PRATIQUE DU PANTOUFLAGE

Le haut fonctionnaire et le consultant sont interchangeables. Même études, même costume, même montre, même vision de la société, mêmes vacances. Si on vous avait montré la tête de notre Président quinze ans plus tôt en vous demandant s’il est président de la République ou président d’un gros cabinet de conseil, il aurait été difficile de répondre.

D’ailleurs, en France, la généralisation de la pratique du pantouflage entraîne un mélange des genres extrêmement malsain entre grandes firmes et haute fonction publique. Notre Président, inspecteur des finances puis banquier chez Rothschild avant d’être ministre de l’Économie, en est le meilleur exemple. Il faut bien garder à l’esprit que, dans notre pays, il est possible de diriger la Sécurité sociale un jour, puis le lendemain de travailler pour un grand assureur privé. Tout comme il est possible de passer de la législation fiscale à la direction fiscale d’un grand groupe. Le recours aux cabinets de conseil n’est qu’une preuve supplémentaire de la déroute d’un État qui perd la notion d’intérêt général.

_____

## CONSIGNE:
Dans le texte sur le pantouflage, la phrase qui commence par « Même études » dit ce que le haut fonctionnaire et le consultant ont en commun. Relevez tous ces points.

## DONNÉES:
_____

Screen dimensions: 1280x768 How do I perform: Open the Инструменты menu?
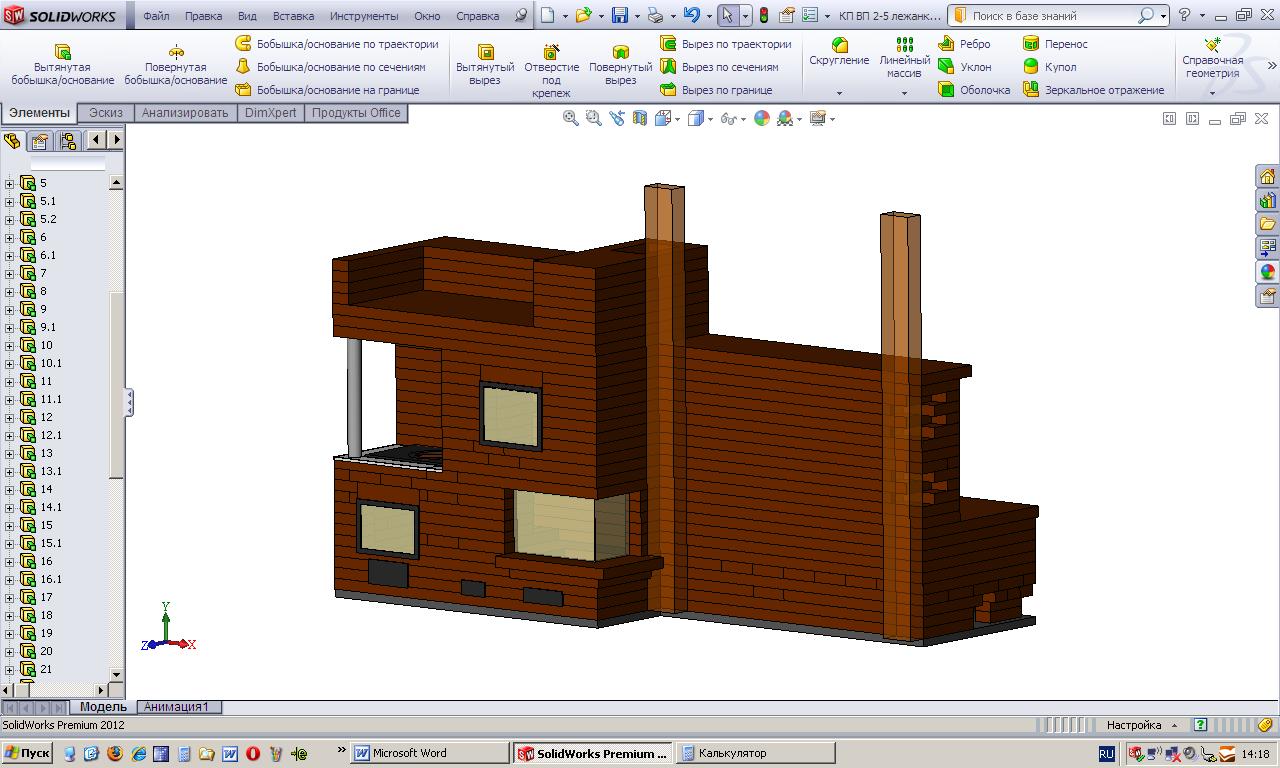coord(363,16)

_____

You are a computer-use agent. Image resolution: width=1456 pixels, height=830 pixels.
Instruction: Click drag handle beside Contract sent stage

_____

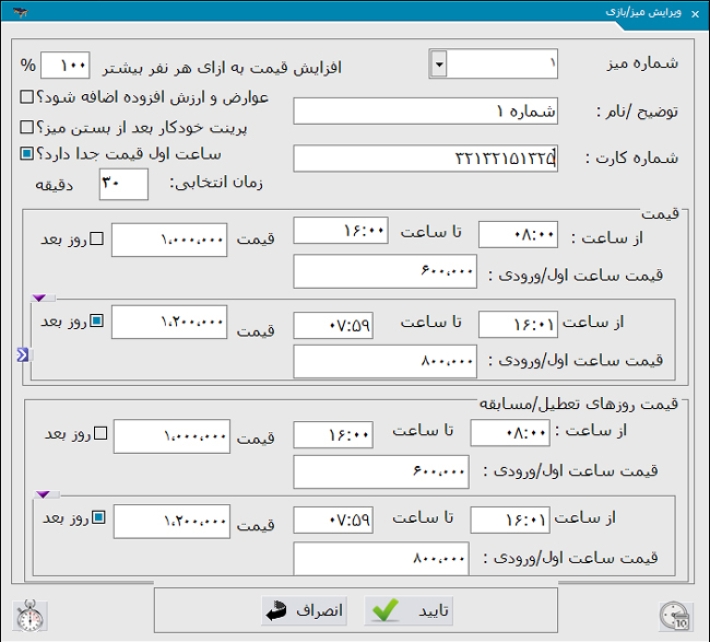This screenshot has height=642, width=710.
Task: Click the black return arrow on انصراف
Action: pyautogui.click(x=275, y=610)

_____

## RÉPONSE RÉDIGÉE:
- les études
- le costume
- la montre
- la vision de la société
- les vacances